Balance of nature: man making a bad balance (Introduction)

by David Turell @, Monday, November 07, 2016, 14:44 (2726 days ago) @ dhw

DAVID’s comment: There is a moral here. A naturally attained balance of nature works correctly until some outsider organism is introduced with no prior study as to the possible consequences. History is replete with the examples, especially in Australia. Everybody has to eat somebody, but a new body is disruptive unless proven otherwise. The bush of life provides for balance, as the oak/ acorn study shows.

dhw: Absolutely right, and human interference could eventually do for us all. However, it should be pointed out once more that the balance of nature was disrupted on a catastrophic scale over and over again long before humans appeared on the scene. That is one of the major problems you and I keep grappling with in our interpretations of life’s history, as you try to make up your mind whether each disruption was an accident or a deliberate intervention by your God. Whichever it was, we can say that a “naturally attained balance of nature” works for some organisms until a new environment is introduced by God’s design or by accident to change it. This process may result in innovations (the Cambrian) or extinctions (Chixculub), and these changes have produced the bush of life. There is no balance of nature that "works correctly" - there is only a particular balance of nature that suits particular organisms at any given time.
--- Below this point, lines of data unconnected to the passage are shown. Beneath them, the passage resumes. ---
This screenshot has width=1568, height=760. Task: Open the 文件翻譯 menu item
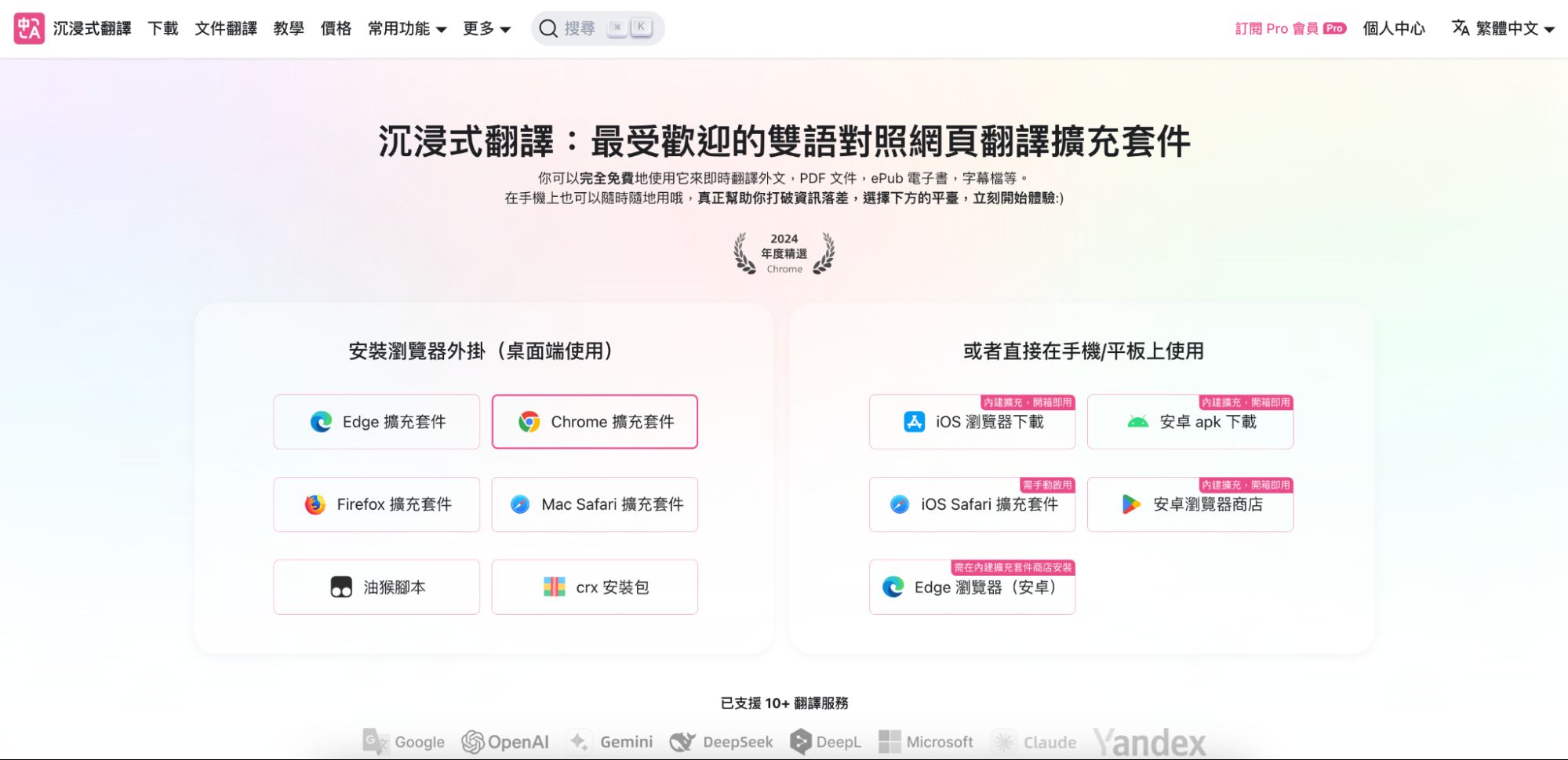[x=226, y=29]
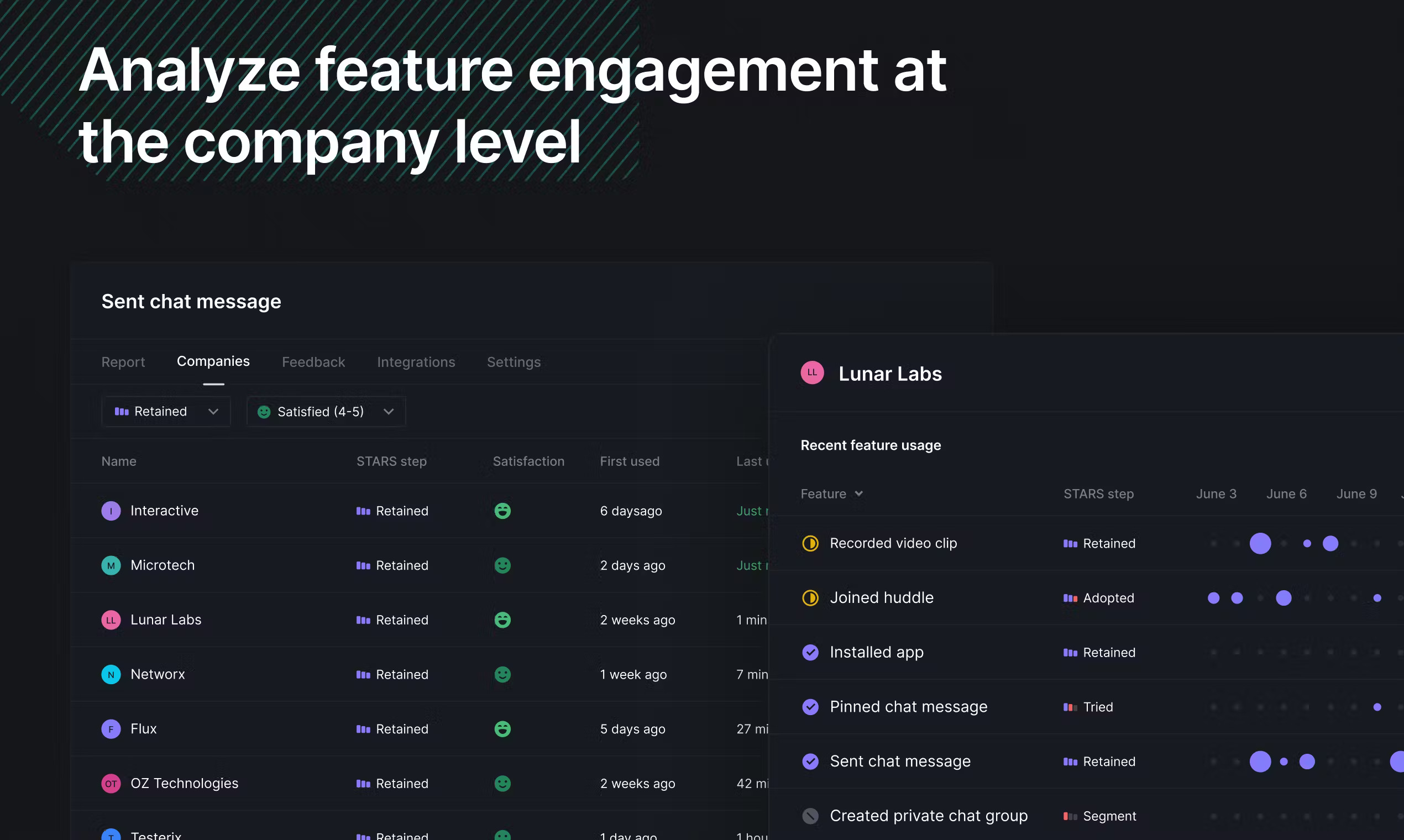Click Interactive row satisfaction smiley

(502, 511)
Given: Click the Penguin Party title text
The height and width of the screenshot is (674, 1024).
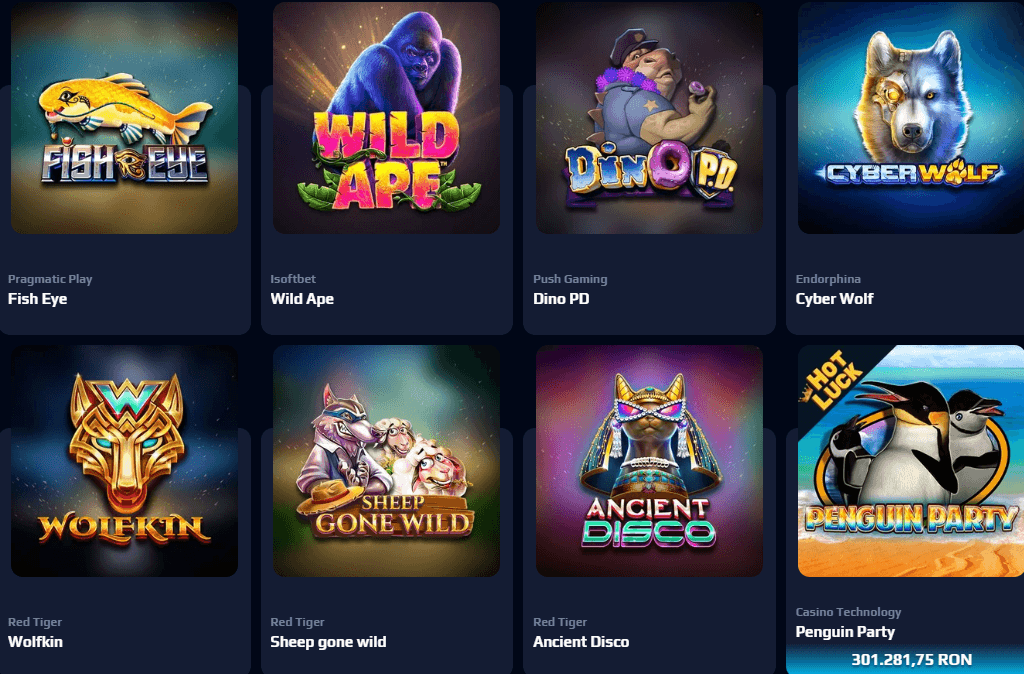Looking at the screenshot, I should click(x=845, y=632).
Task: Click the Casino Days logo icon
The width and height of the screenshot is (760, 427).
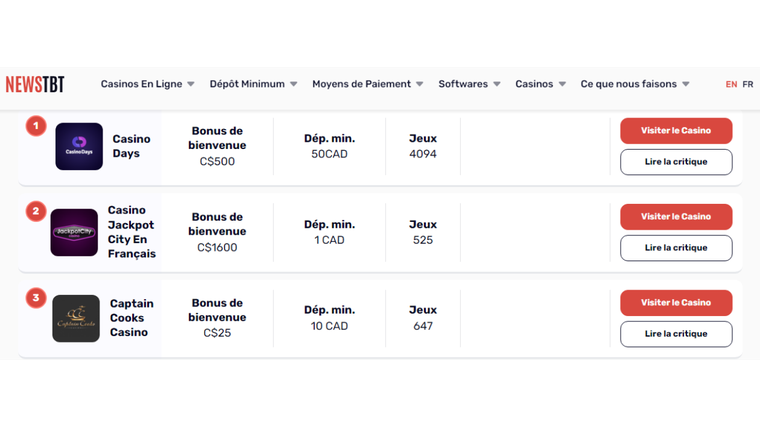Action: click(x=79, y=146)
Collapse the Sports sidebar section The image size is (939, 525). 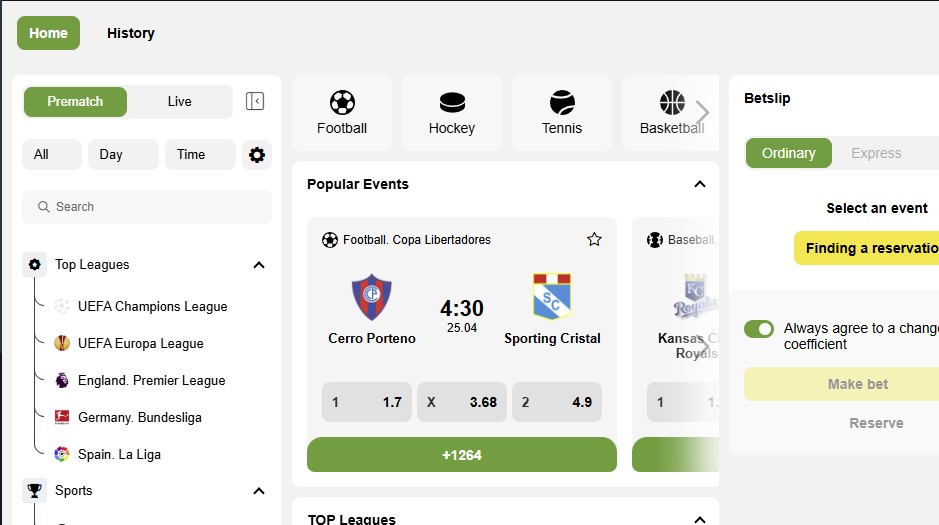click(x=259, y=491)
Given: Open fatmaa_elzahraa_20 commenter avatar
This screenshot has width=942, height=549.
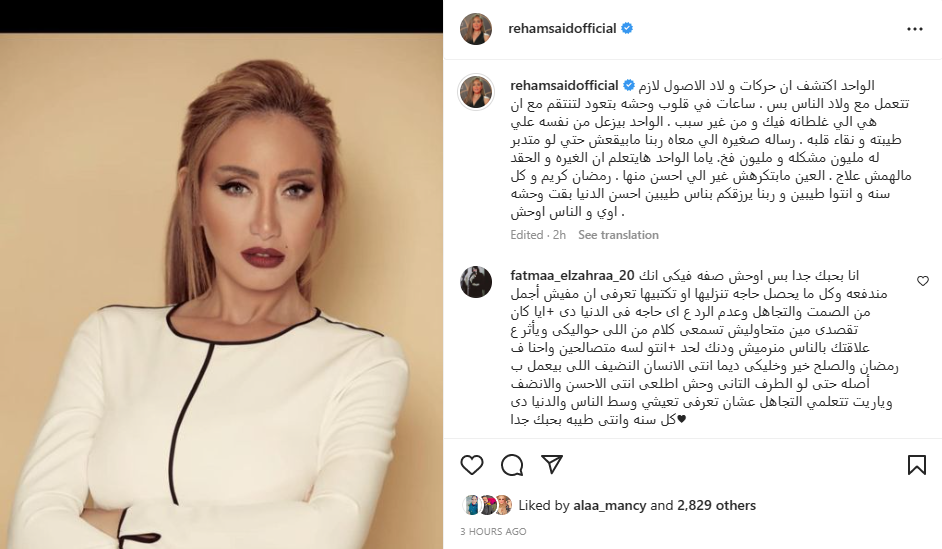Looking at the screenshot, I should tap(476, 282).
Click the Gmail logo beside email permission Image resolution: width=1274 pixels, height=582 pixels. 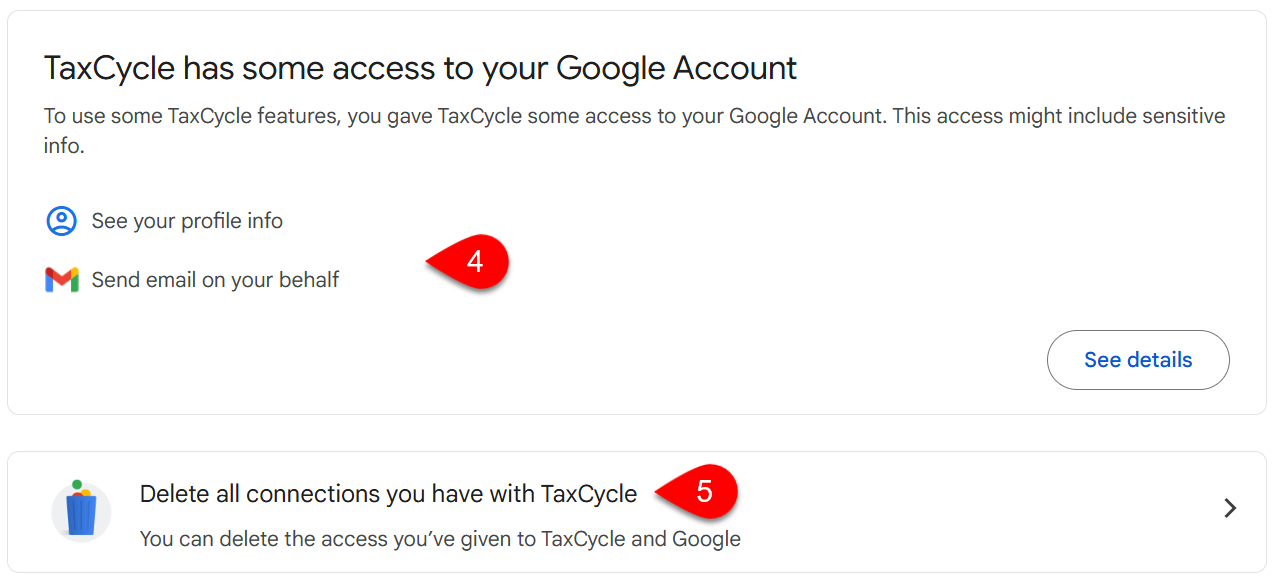[60, 280]
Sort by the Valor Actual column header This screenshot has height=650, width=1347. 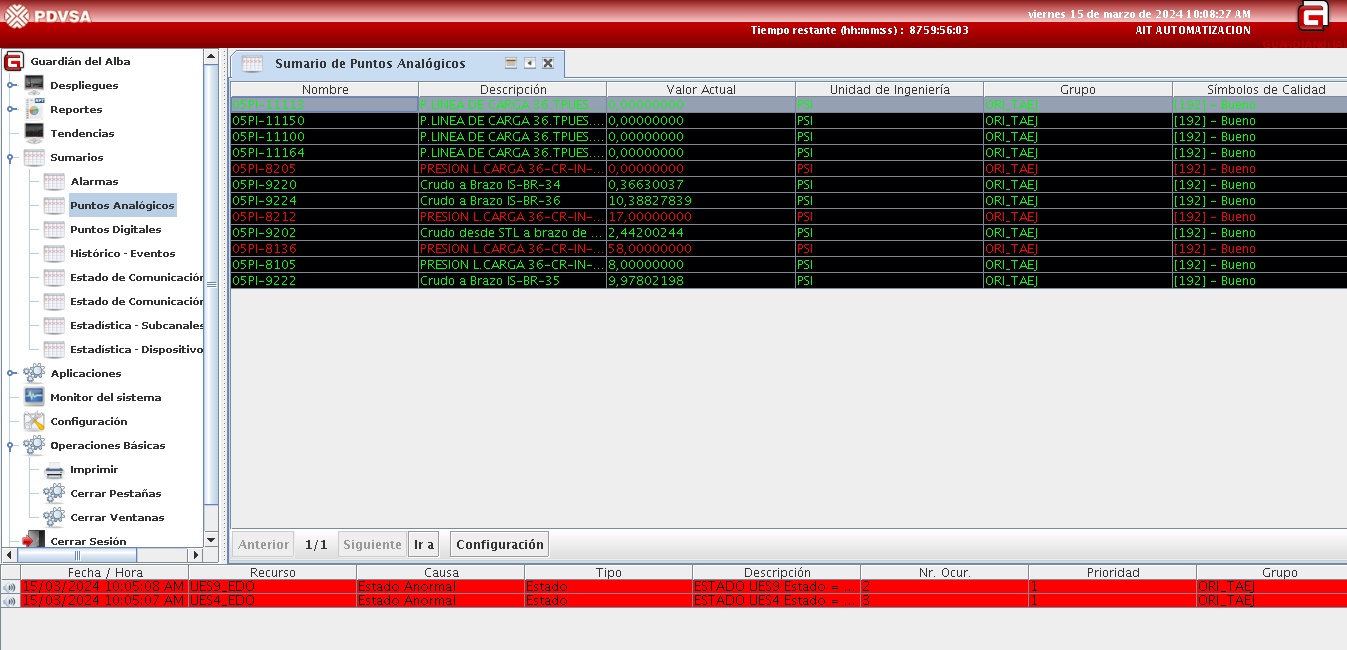point(700,90)
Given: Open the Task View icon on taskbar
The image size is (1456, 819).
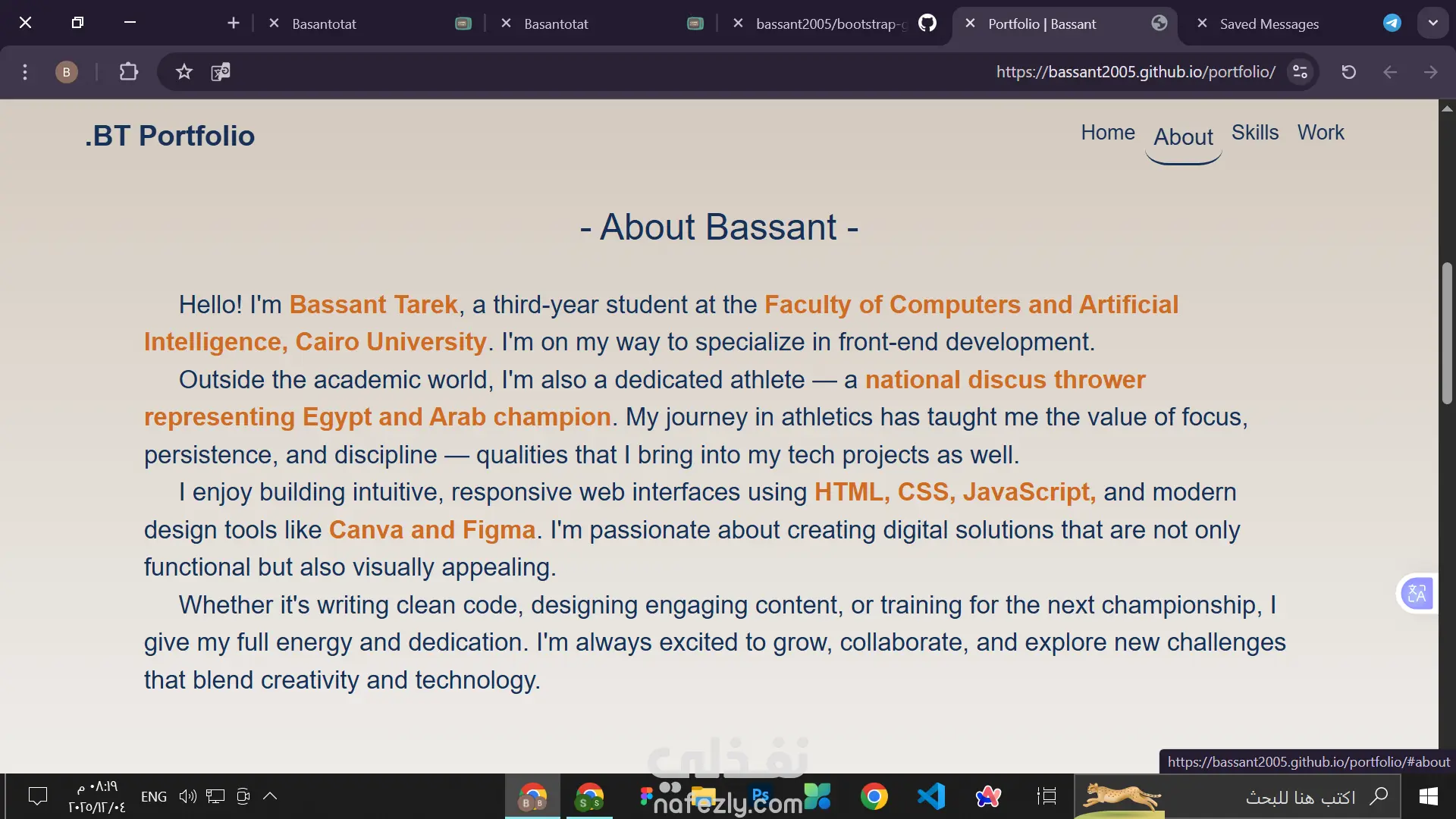Looking at the screenshot, I should (x=1046, y=796).
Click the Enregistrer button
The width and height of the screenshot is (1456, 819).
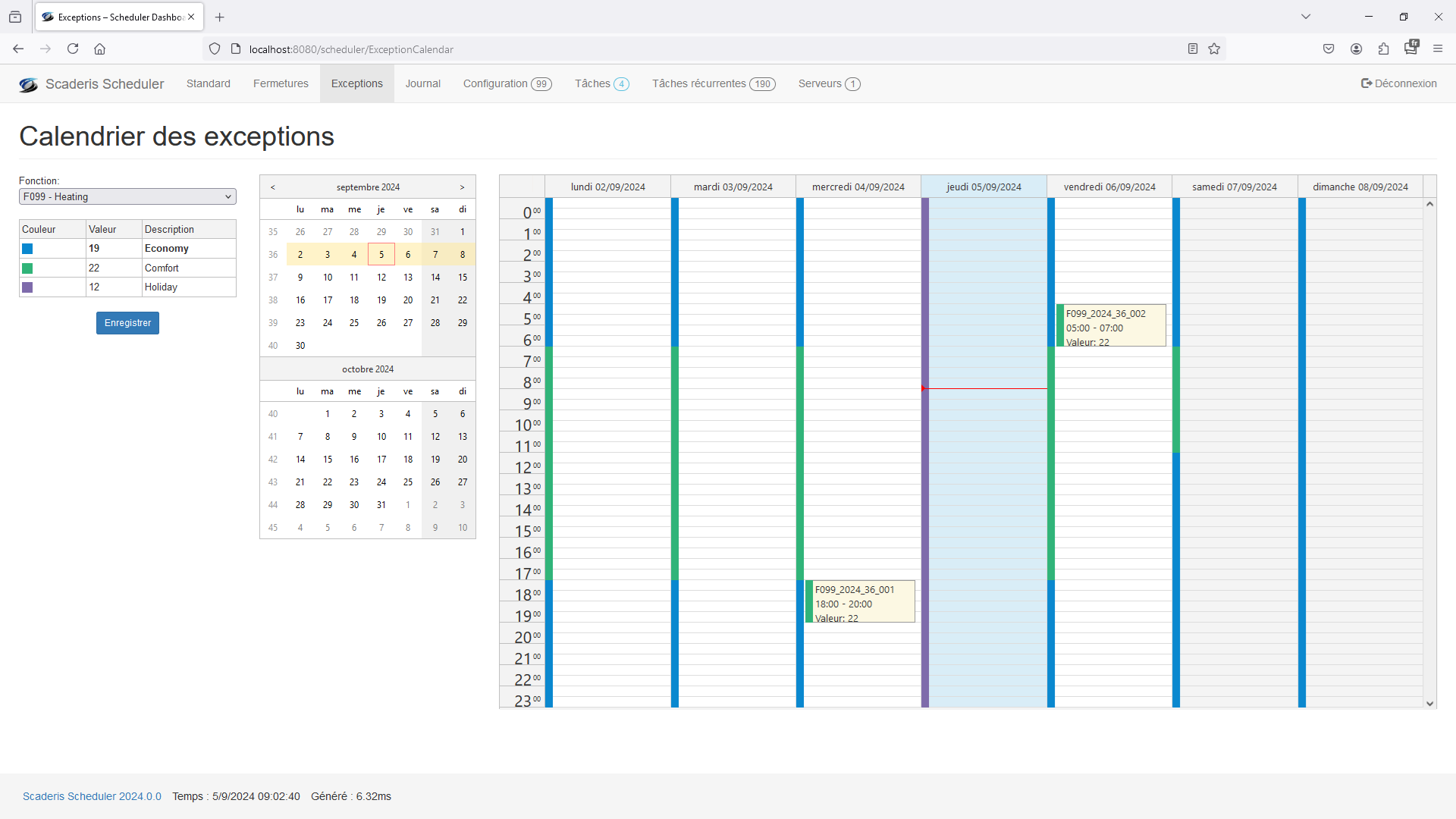pos(127,323)
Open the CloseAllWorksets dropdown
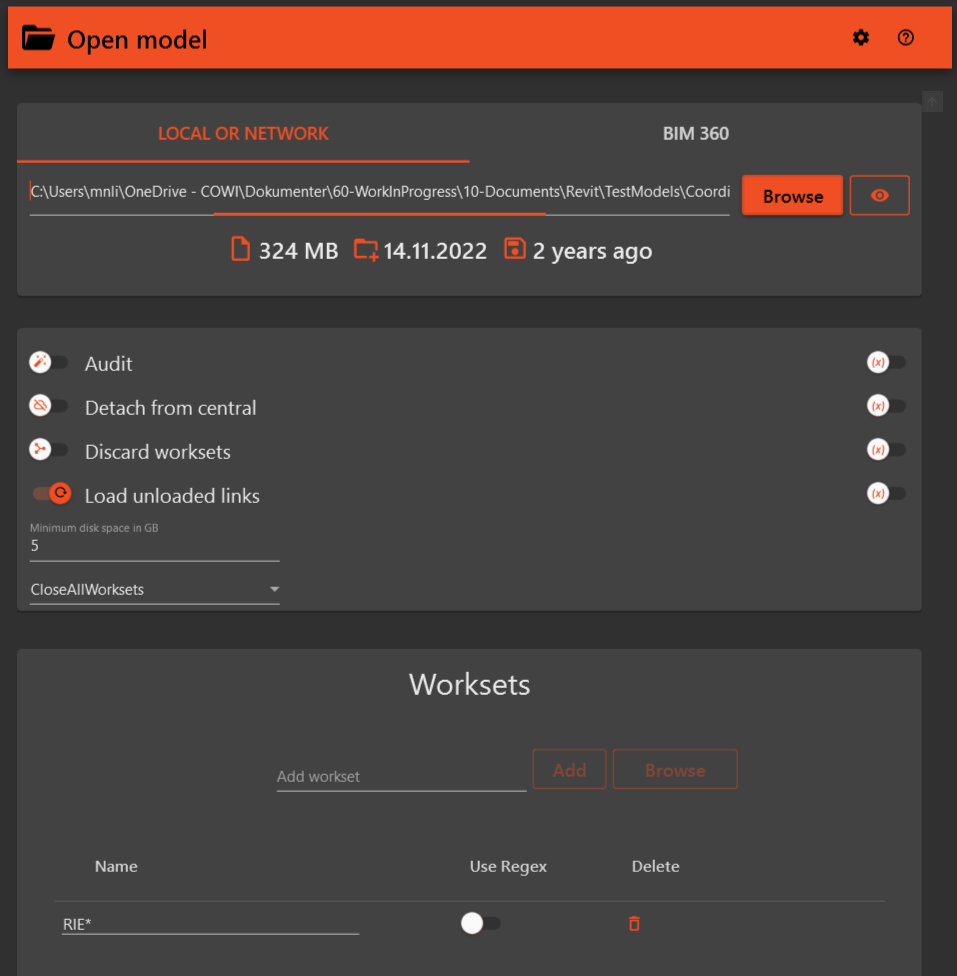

You are right, but, there is a vast difference between your examples: " This process may result in innovations (the Cambrian) or extinctions (Chicxulub)". Chicxulub has an obvious mechanism, while the Cambrian is unexplained. This is an important difference to think about. The Cambrian requires agency, while Chicxulub is simply an extension of objects flying around all through the development of the solar system, a physical process.